非平衡数据流学习——数据层面的算法
非平衡数据流学习——数据层面的算法
Undersampling Naïve Bayes
论文: Nguyen, H.M., Cooper, E.W., Kamei, K.: Online learning from imbalanced data streams. In: Third International Conference of Soft Computing and Pattern Recognition, SoCPaR 2011, Dalian, 14–16 Oct 2011, pp. 347–352 (2011)
思想:训练学习器时,对于minority类,均更新分类器,而对于majority类,以一定概率(非平衡率)来更新分类器。
缺点:假设minority类一直是minority,不存在类别关系的动态变化
Generalized Over-sampling Based Online Imbalanced Learning Framework (GOS-IL)

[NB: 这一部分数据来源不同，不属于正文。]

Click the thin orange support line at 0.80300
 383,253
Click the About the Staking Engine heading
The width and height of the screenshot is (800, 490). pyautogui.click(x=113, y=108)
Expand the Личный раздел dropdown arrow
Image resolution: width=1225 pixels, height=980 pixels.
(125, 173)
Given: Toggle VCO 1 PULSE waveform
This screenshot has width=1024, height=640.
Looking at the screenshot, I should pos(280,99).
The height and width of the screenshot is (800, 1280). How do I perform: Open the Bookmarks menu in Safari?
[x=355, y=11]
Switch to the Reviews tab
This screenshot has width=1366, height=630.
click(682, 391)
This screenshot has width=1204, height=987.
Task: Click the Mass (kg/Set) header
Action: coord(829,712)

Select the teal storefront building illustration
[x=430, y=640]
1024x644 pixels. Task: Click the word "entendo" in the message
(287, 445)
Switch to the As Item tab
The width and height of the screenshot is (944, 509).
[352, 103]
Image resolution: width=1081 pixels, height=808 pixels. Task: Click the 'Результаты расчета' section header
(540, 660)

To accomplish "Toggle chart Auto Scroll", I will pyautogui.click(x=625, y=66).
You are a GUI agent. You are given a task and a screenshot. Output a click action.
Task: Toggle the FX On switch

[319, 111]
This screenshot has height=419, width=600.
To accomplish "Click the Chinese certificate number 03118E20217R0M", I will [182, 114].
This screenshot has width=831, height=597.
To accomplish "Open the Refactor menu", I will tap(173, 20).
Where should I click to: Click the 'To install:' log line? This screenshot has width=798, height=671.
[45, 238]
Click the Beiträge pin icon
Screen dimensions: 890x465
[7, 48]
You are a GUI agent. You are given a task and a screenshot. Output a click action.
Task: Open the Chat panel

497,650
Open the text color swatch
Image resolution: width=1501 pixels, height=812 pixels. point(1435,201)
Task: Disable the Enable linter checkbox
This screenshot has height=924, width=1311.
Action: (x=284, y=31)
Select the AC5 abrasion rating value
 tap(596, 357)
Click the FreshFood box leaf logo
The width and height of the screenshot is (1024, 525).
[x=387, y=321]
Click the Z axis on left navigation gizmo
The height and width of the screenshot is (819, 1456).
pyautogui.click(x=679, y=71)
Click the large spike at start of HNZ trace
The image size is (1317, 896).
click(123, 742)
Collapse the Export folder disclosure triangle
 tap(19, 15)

论文:Barua, S., Islam, M.M., Murase, K.: GOS-IL: a generalized over-sampling based online imbalanced learning framework. In: Neural Information Processing – 22nd International Conference, ICONIP 2015, Proceedings, Part I, Istanbul, 9–12 Nov 2015, pp. 680–687 (2015)
思想:对每一类保存三个参数:
- 当前分类器分错的数据项
- 当前类已经收到的数据数目
- 当前类用于更新的数据数目
该算法对分类错误的数据项进行上采样,而且只在非平衡率到达一定水平,并且分类器的错误率到一定的threshold时才进行上采样。
缺点:不处理概念飘移和类别关系的动态变化
Sequential SMOTE
论文:
- Mao, W., Wang, J., Wang, L.: Online sequential classification of imbalanced data by combining extreme learning machine and improved SMOTE algorithm. In: 2015 International Joint Conference on Neural Networks, IJCNN 2015, Killarney, 12–17 July 2015, pp. 1–8 (2015)
- Mao, W., Jiang, M., Wang, J., Li, Y.: Online extreme learning machine with hybrid sampling strategy for sequential imbalanced data. Cogn. Comput. 9(6), 780–800 (2017)